Outro artigo de autoria do pesquisador, publicado em edição especial da revista Frontiers in Public Health, focou no impacto dos “exergames” (jogos que incorporam atividade física) também na saúde emocional.

“Já é amplamente divulgado que a atividade física por meio de games promove benefícios para a saúde, como qualquer outro esporte, especialmente pela sensação de prazer e desafio que proporciona e, portanto, vem sendo usada como ferramenta para promoção da saúde em pacientes com câncer, doenças cardiovasculares, necessidades de saúde mental e COVID-19”, diz Marques. “Mas agora observamos que há embasamento científico suficiente também para confirmar seu papel no aumento de emoções positivas.”
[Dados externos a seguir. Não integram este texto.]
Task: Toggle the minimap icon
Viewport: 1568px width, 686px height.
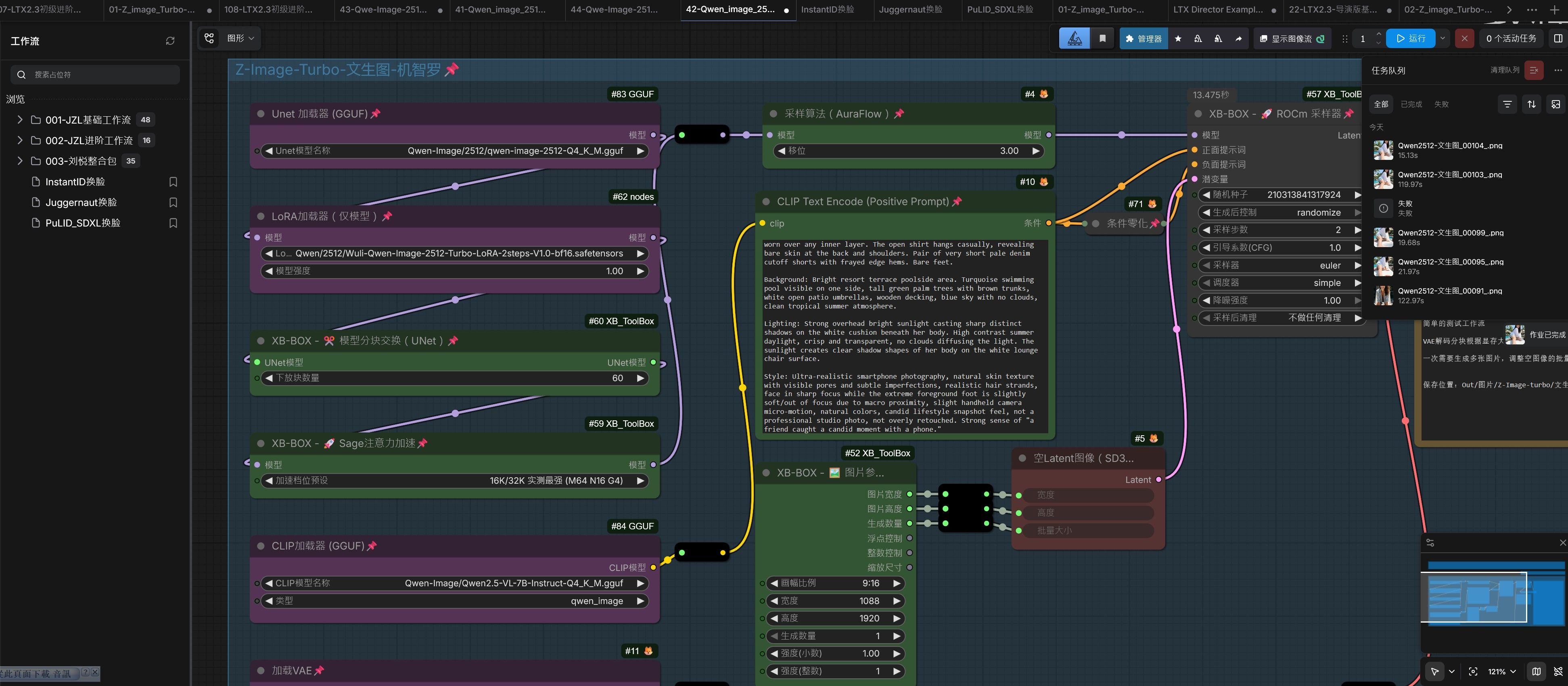Action: 1537,671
A análise de 16 artigos nos mesmos bancos de dados mostra que os exergames afetam positivamente felicidade, ansiedade, sintomas depressivos, qualidade de vida relacionada à saúde mental, autoestima, autoeficácia, controle comportamental, vitalidade e relaxamento principalmente pela liberação de endorfinas e diminuição dos níveis de cortisol (hormônio do estresse) no organismo.

Saúde pública

De acordo com os pesquisadores envolvidos nos estudos, a gamificação é um tema de forte impacto na saúde pública. Quando praticados como forma de escapismo, os jogos eletrônicos têm o potencial de afetar negativamente a saúde mental de uma parte significativa da população. Por outro lado, com o equilíbrio adequado, há um potencial importante a ser explorado.

“Em termos de saúde pública, significa a possibilidade de ampliar a prática de atividade física – e seus benefícios – sem a necessidade de sair de casa, com todas as dificuldades que isso significa para pacientes em tratamento”, afirma Victor Otani, coordenador do setor de psiquiatria geral da Santa Casa de São Paulo e editor da edição especial de Frontiers in Public Health.

“Apesar de ainda existir certa resistência de acadêmicos mais conservadores, pesquisas futuras deverão explorar e confirmar esses impactos de forma mais abrangente por meio de investigações experimentais.”

O artigo Escaping through virtual gaming – what is the association with emotional, social, and mental health? A systematic review pode ser acessado em: www.frontiersin.org/articles/10.3389/fpsyt.2023.1257685/full.

Já o estudo The impact of Exergames on emotional experience: a systematic review pode ser lido em: www.frontiersin.org/articles/10.3389/fpubh.2023.1209520/full.